Below is some specific verbiage from the Laser guidelines, at the start. Summary: exactly one roll is permitted, unless it clearly propels the boat.

---

STARTS 

1. One Roll and One Body Pump 

A single roll or body pump at the start is permitted unless it clearly propels the boat. Very often one roll is combined with a strong body pump at the completion of the roll and this may break the basic rule.

Permitted actions: 

• One roll or one body pump that does not clearly propel the boat 

Prohibited actions: 

  • One roll or one body pump that clearly propels the boat. - BASIC 4 
  • Repeatedly rolling the boat. - 42.2(b)(1) 
  • Repeated body pumps 

  • Gathering evidence: 

  • Is the competitor causing the boat to roll? 
  • Does a single roll or body pump clearly propel the boat? 
  • Is the roll or pump repeated (more than once)? 

---

I'm assuming the thinking is that most dinghies will bear away to a close reach several seconds before the start to accelerate, sheet in, and then heel to leeward a couple of seconds prior to the start to facilitate steering upwind. 

My two cents, speaking as a Laser sailor:

  1. In really light air, 0-4 knots, a very aggressive rock -- big heel where the end of the boom is skimming the water, followed by a quick flatten over 2-3 seconds -- in a Laser will clearly propel the boat forward.

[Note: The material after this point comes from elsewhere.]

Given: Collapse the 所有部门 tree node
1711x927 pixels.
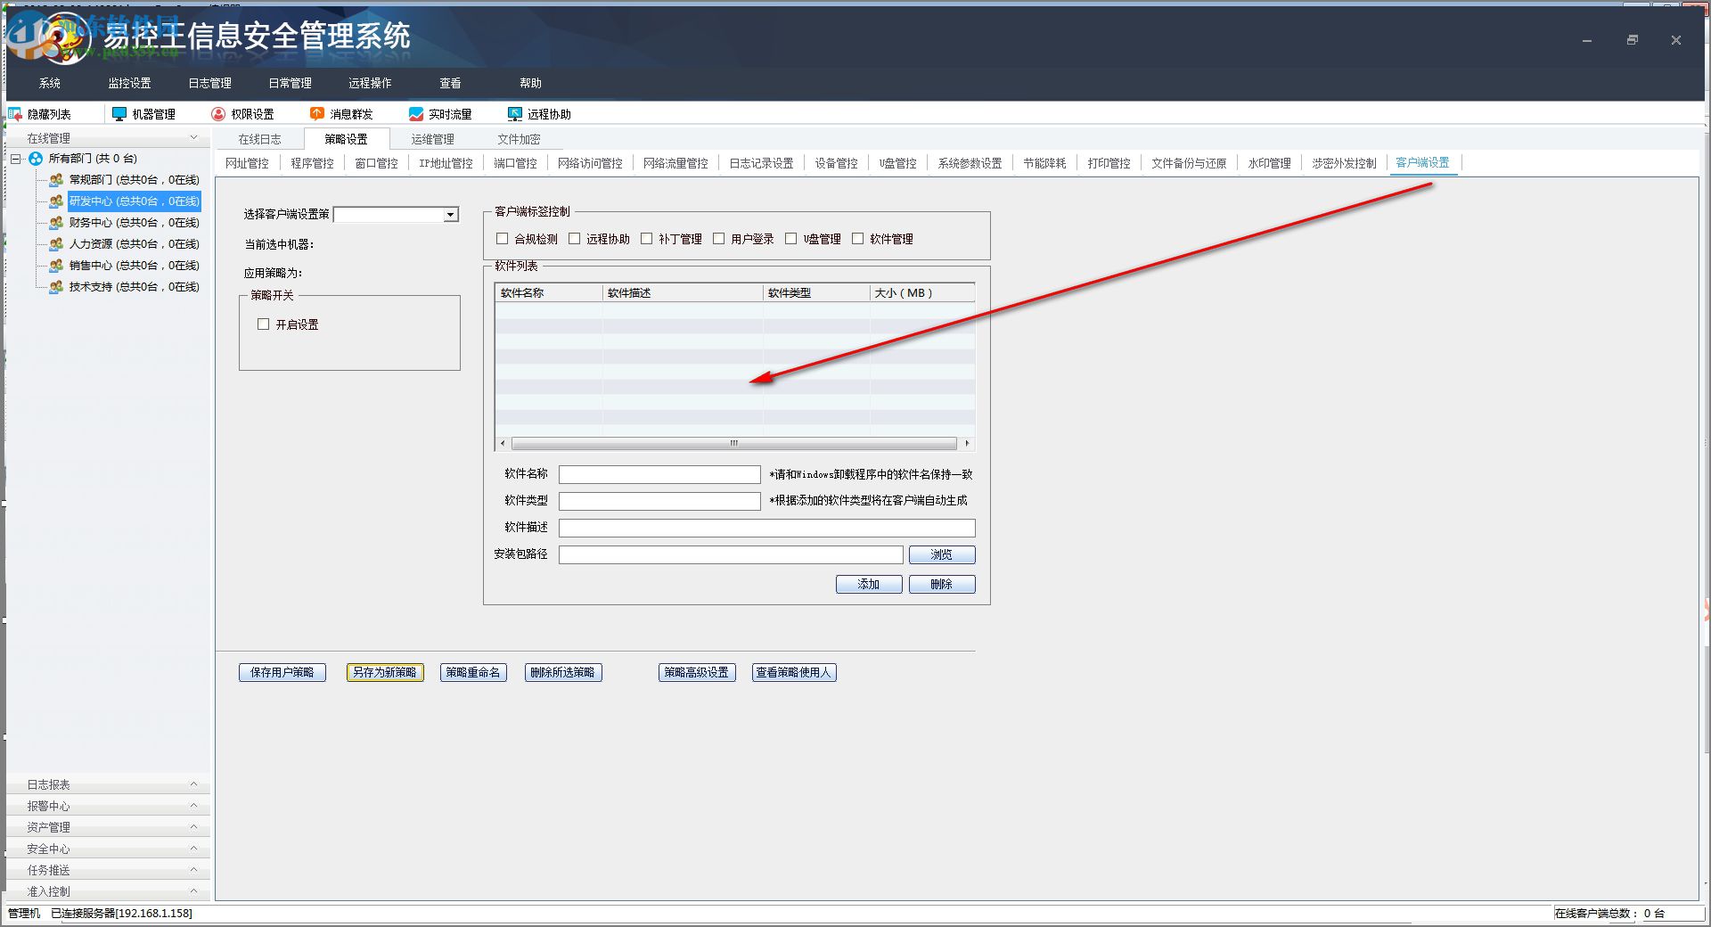Looking at the screenshot, I should [x=16, y=159].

I'd probably protest in that situation.
  2. In 0-4 knots, a moderate amount of heel (boom tip not in water) and a smooth flatten that occurs over a few seconds, is not something I'd protest over. It might be propelling the boat, but it's not clearly propelling the boat. 
  3. In 5-8 knots, a big heel will only make you slip to leeward, so it's not effective. You can only do a moderate heel (10-15 degrees) without slipping. In that case, flattening from 10-15 degrees doesn't clearly accelerate the boat. I wouldn't protest here.
  4. In 9 knots or more, skilled dinghy sailors don't heel to leeward more than a few degrees in practice.

To sum up, only case #1 is what I'd consider a rules violation. If I were a judge at a Laser regatta, I'd look for three things to happen to penalize someone for one roll at a start:

  • Wind of 0-4 knots.
  • Heeling boat such that end of the boom is close to the water, or touching.
  • Flattening the boat by temporarily hiking out and then quickly coming back in.
Created: 20-Jul-07 17:25
Rob Overton
Nationality: United States of America
Certifications:
  • National Judge
  • International Umpire
1
For what it's worth, the general practice for umpires and judges in college sailing in the US is to hang our hats on the basic rule 42, rule 42.2(b) and rule 42.3(a).  In a nutshell, if the heel to leeward and flattening doesn't propel the boat (doesn't break the basic rule) or can reasonably be interpreted as facilitating steering (42.3(a)) and isn't repeated (42.2(b)), it's OK.  In most cases, this comes down to the heel facilitating steering.  So we require that the boat must luff up when she is heeled -- a boat that heels, flattens, accelerates and then turns up breaks the rule.  According to World Sailing guidance, judges are supposed to determine whether the heel is commensurate with the turn, but in practice that's nearly impossible to do, and we simply require that the boat has to turn up while still heeled -- or, as actually happens, the crew sees they're about to break a rule, flattens the boat slowly and gracefully, and doesn't accelerate during the maneuver.